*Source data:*
-----

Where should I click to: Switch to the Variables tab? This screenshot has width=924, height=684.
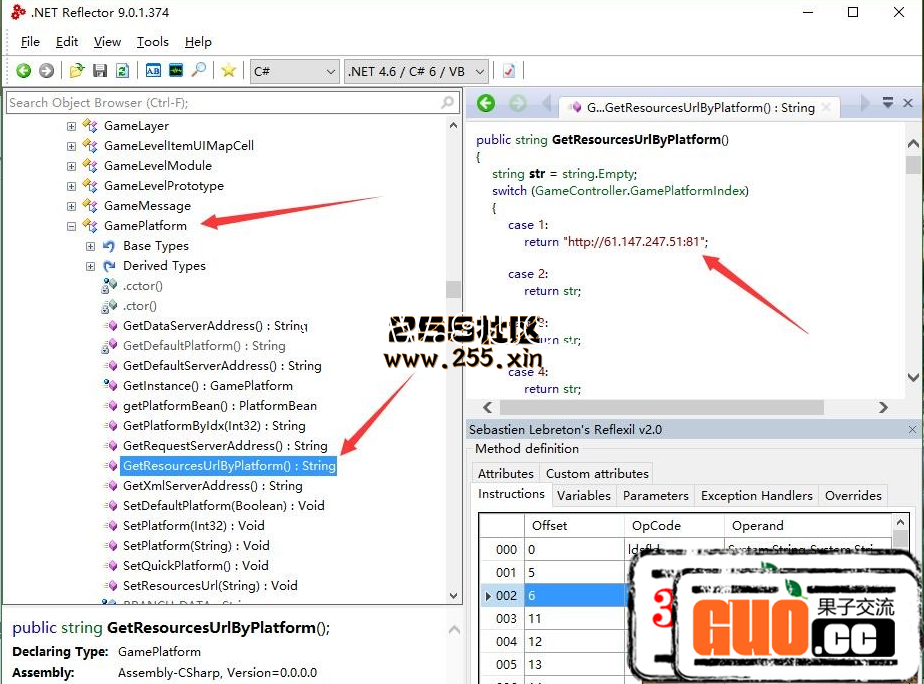[583, 495]

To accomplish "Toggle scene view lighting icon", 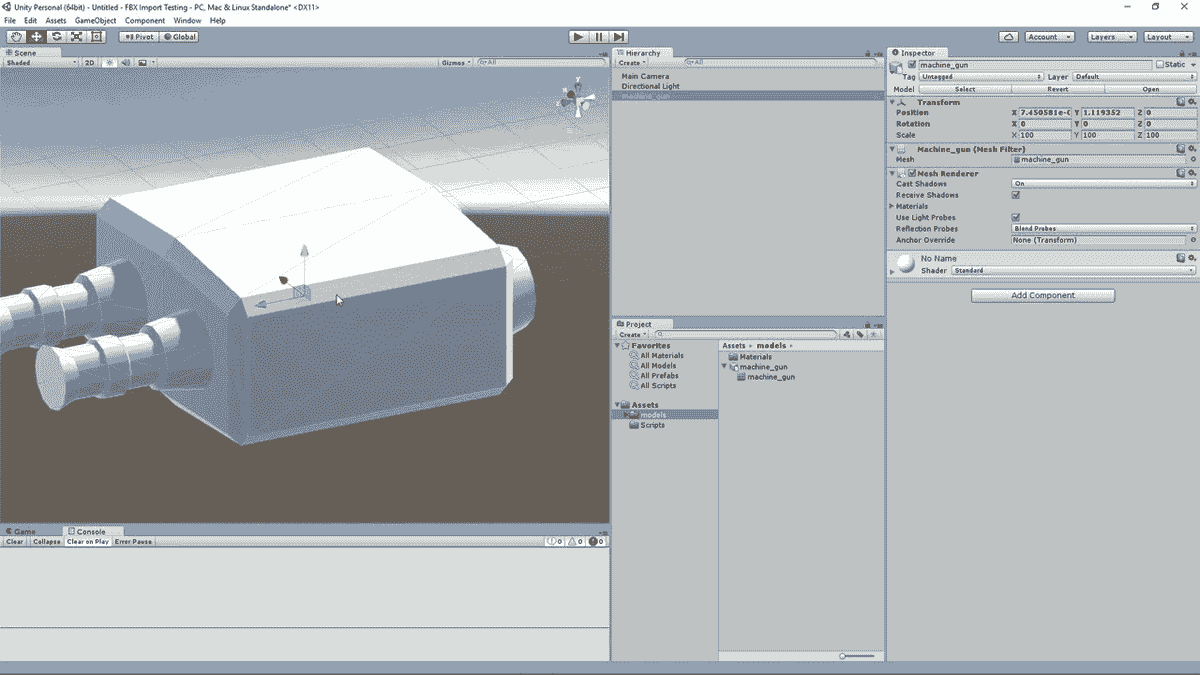I will pyautogui.click(x=109, y=61).
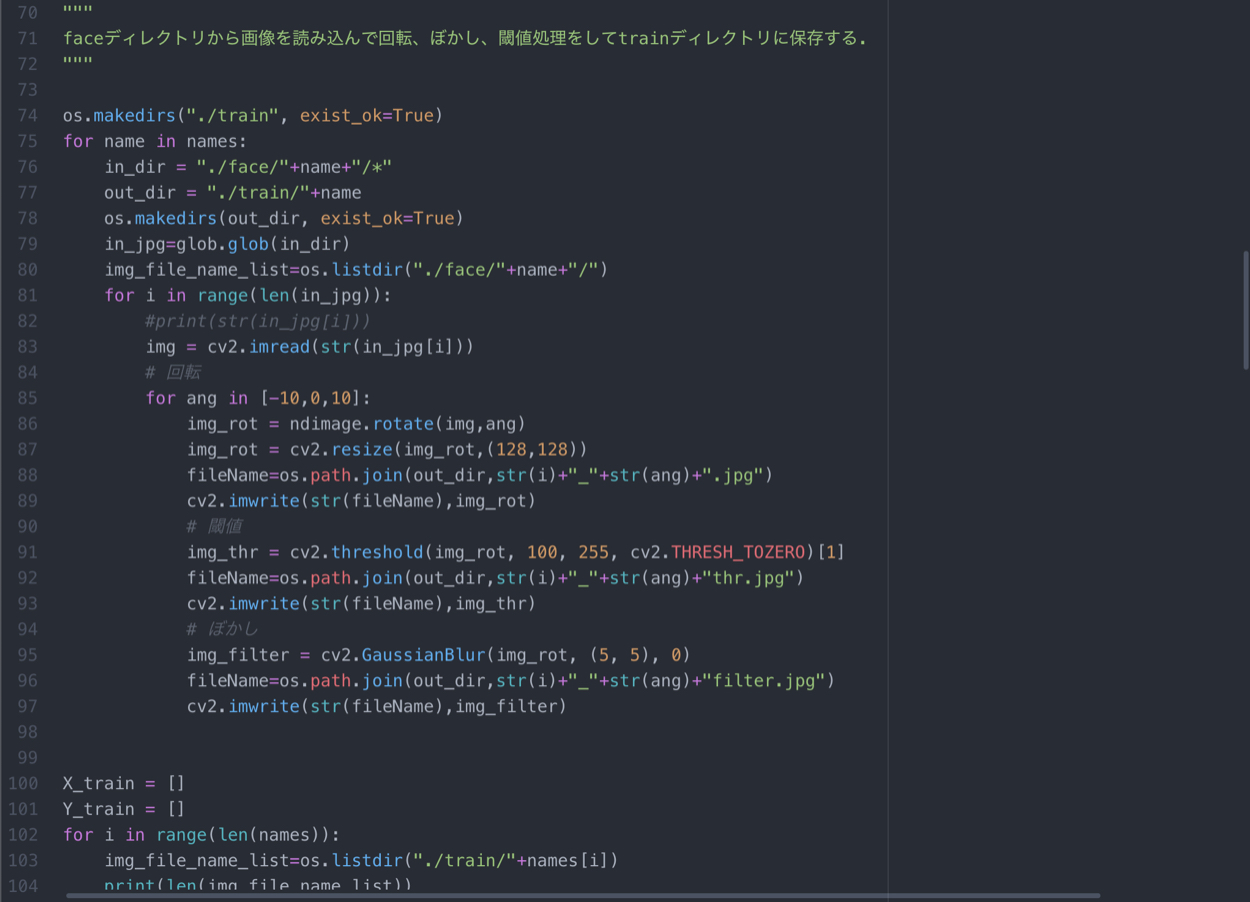
Task: Select line number 85 in the gutter
Action: [27, 398]
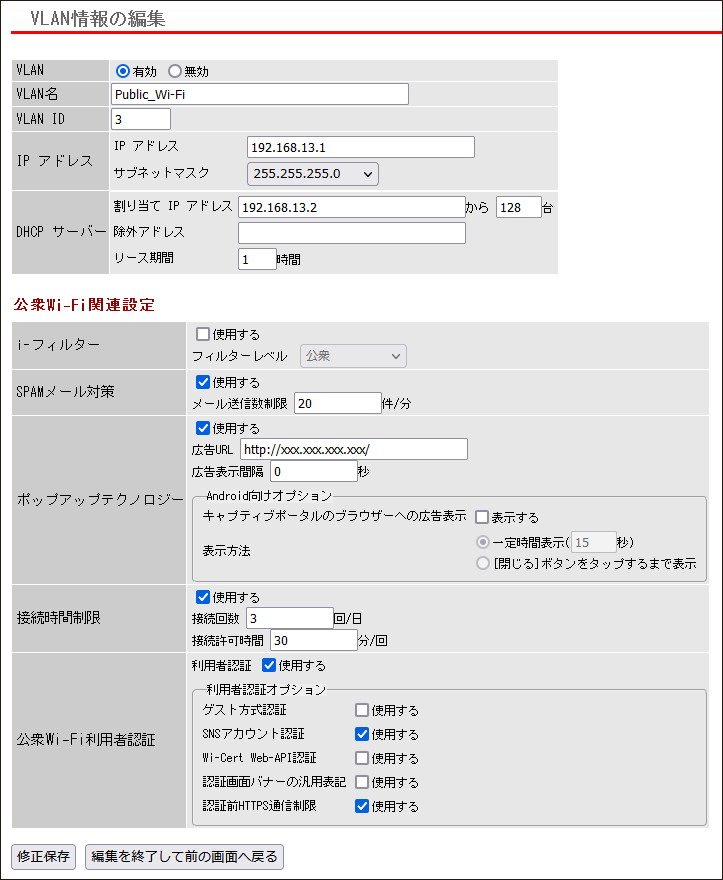The height and width of the screenshot is (880, 723).
Task: Click 編集を終了して前の画面へ戻る button
Action: click(x=184, y=857)
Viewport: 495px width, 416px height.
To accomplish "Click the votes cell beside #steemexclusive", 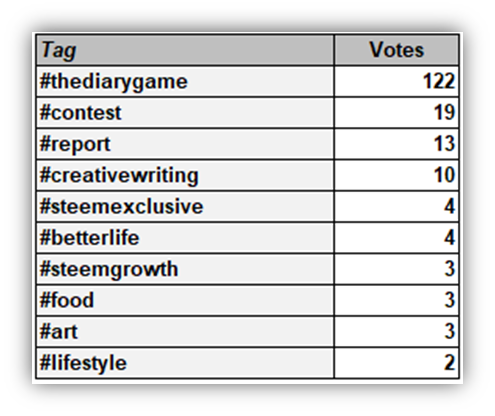I will tap(397, 207).
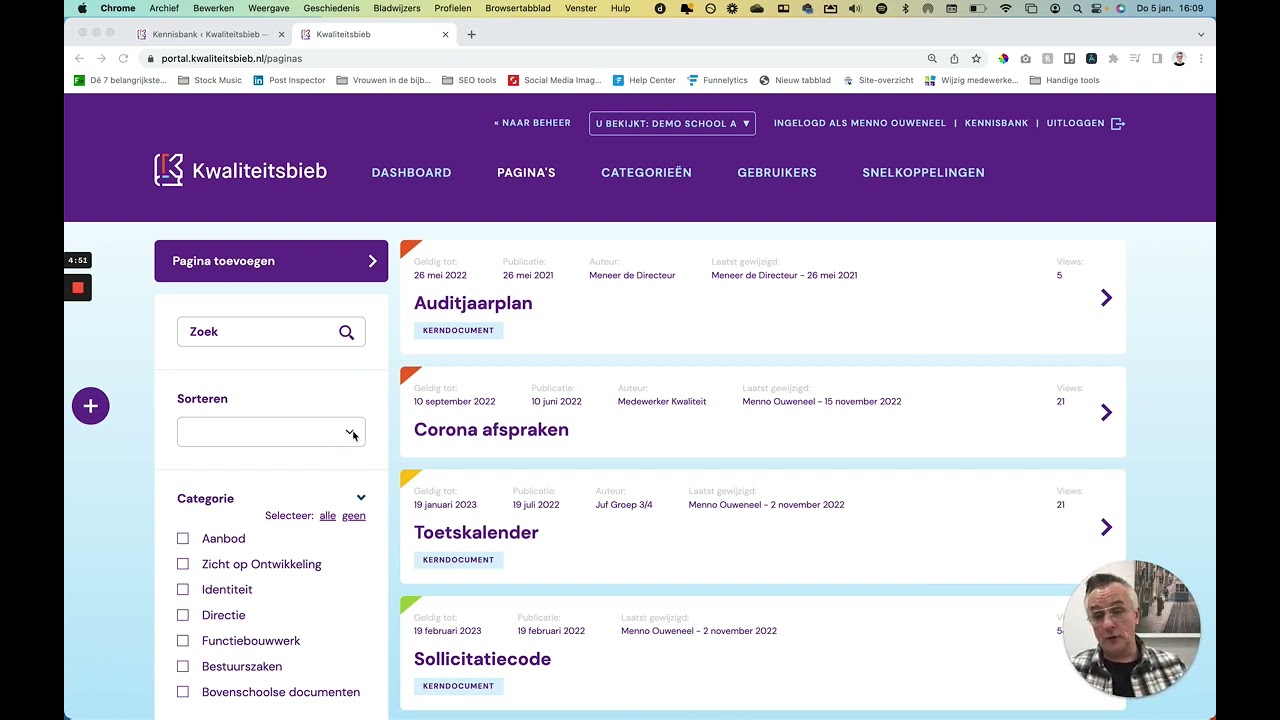Open the Sorteren dropdown

(x=271, y=432)
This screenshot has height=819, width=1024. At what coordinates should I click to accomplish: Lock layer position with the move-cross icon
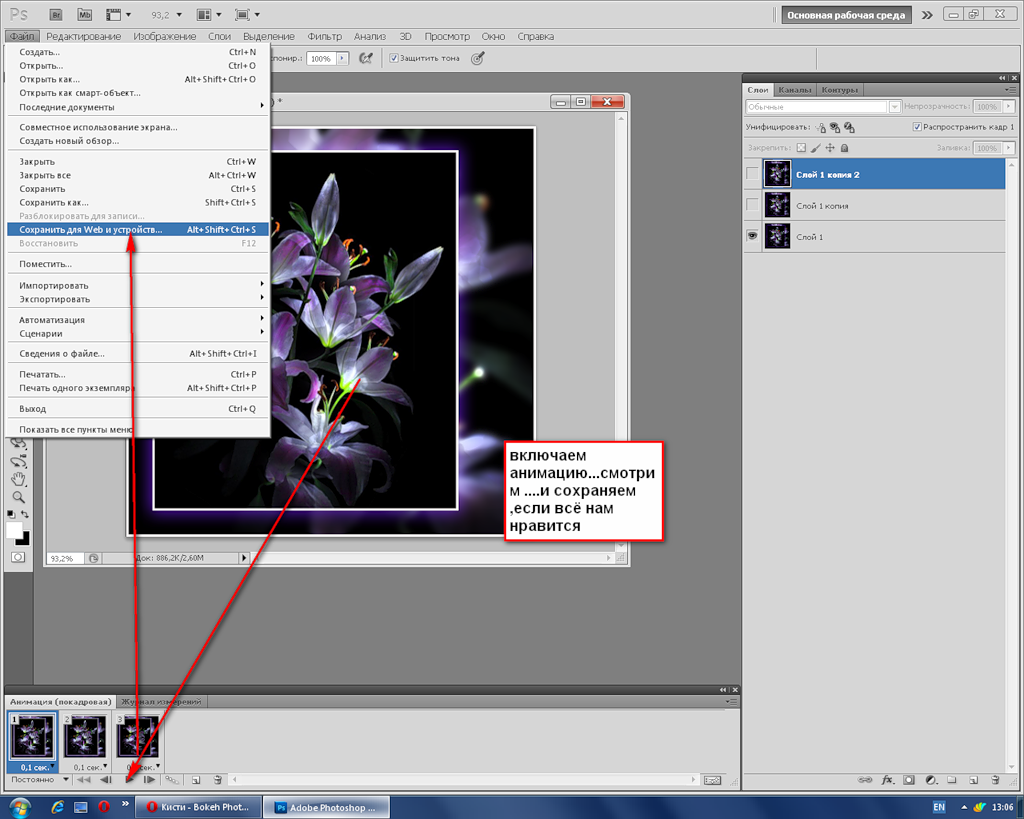[829, 148]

-----

*TASK STATEMENT:* Begin the copy at the line containing "This screenshot has height=819, width=1024." and end it at the last line of the records; transcribe exactly and exclude pictures.

*YOUR SOLUTION:*
This screenshot has height=819, width=1024. At what coordinates should I click to accomplish: Lock layer position with the move-cross icon
[829, 148]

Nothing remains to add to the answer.